Marian: You know Ralph, nothing !

Claire (to Ralph): Who do you wanna be ?

Ralph: I wanna be nothing !

Claire: Well I know how to do nothing, we’ll just erase your face !

The sexual innuendo between Marian and Ralph refers to the fact that Marian is not wearing panties underneath her skirt. This fact was made painfully clear to Ralph before the guests arrived in a conversation with Marian in which he confronted her about a fling he believes she had with a colleague a few years back. But the clown-scene, despite the apparent cheerful drunkenness, sends the viewer to a deeper level that concerns female sexuality: how can femininity be defined? What is there beyond the well-known “womanliness as masquerade” described by British psychoanalyst Joan Riviere in 1929?

Riviere’s case concerns a patient belonging to a type of women described by Ernest Jones in 1927[4] “who wish for “recognition” of their masculinity from men and claim to be the equals of men, or in other words, to be men themselves ». The patient’s « resentment, however, (is) not openly expressed; publicly she acknowledge(s) her condition of womanhood ». Beneath the apparent womanliness therefore lies a strong masculine identification that cannot be shaken, a man beneath the mask of femininity.

Riviere’s patient is thus like a wolf in sheep’s clothing. Protecting her masculinity under the veil of femininity. But if femininity can “be assumed and worn as a mask », if no line is to be drawn « between genuine womanliness and the ‘masquerade’ » as Riviere concludes, then Marian’s witticism pretty much hits the nail on the head: a he beneath the she… or nothing at all?

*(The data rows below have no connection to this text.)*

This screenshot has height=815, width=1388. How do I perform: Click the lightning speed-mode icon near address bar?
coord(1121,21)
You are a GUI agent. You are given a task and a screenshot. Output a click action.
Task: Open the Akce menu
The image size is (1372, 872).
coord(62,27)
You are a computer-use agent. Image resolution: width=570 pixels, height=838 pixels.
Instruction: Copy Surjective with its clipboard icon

The compelling nature and effectiveness of clowns and their heavily made-up faces could thus be traced back –among others- to the very early experiences of childhood, experiences that have left memories of satisfaction and laughter tinged with the knowledge that something else is going on beneath the smiles, the caring and the love. Beyond the mask of motherhood lurks a desire that cannot be overlooked[5], the unknown desire of an Other that causes anxiety in the subject who is confronted with it. Clowns –albeit perfectly friendly ones- thus always carry about them a feeling of the uncanny, « something which is secretly familiar [heimlich-heimisch ], which has undergone repression and then returned from it » to quote Freud.

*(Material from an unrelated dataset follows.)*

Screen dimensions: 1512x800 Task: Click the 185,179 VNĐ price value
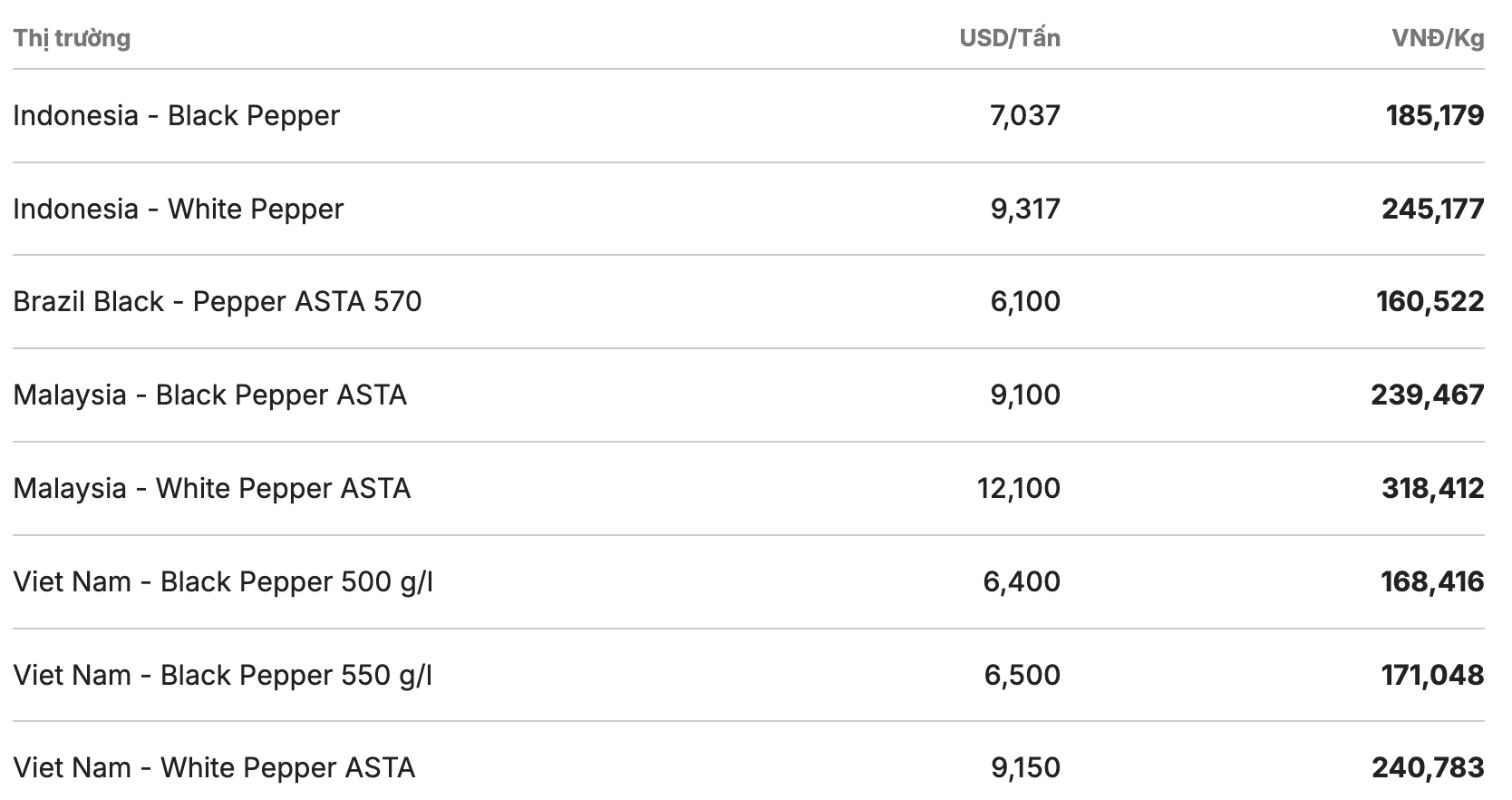tap(1434, 116)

And sure enough, to put it in the words of Alan Daub (professor of German Studies and Comparative Literature at Stanford University), Stephen King’s It “dwells on the horror of having lived with something terrifying all along, of having become blind and numb to it”. The town of Derry, Maine, where the events take place is clouded in amnesia. “All discovery in this book is rediscovery”. Child abuse, racism, cruel and uncaring mothers are but a few of the evils that pervade the novel.

On October 3rd 2016, as the clown-sightings were threatening to go viral, Stephen King attempted to “cool the clown hysteria”: “most of em are good, cheer up the kiddies, make people laugh” he wrote on his twitter account. Most of em indeed…

[1]«  The Top 15 scariest clown sightings » are available on youtube : https://www.youtube.com/watch?v=Il_KGsw2miI

[2] The film, directed by Andrés Muschietti, was released in the United States on September 8th, 2017.

[3] « La présence familière, celle dont il a l’habitude, et dont il a la connaissance qu’elle peut satisfaire à ses désirs dans leur diversité, est appelée, appréhendée, reconnue dans ce code si spécial que constituent chez l’enfant avant la parole ses premiers rires devant certaines des présences qui le soignent, le nourrissent, et lui répondent », in Le Séminaire livre V, Les formations de l’inconscient, Paris, Seuil, 1998, p. 331.

[4] I am referring to The Early Development of Female Sexuality, the paper Jones gave in September 1927 at the Xth I. P. A. Congress held at Innsbruck.

[5] And, aptly enough, Lacan, will go on in Seminar 5 to describe the symptom as the mask of desire.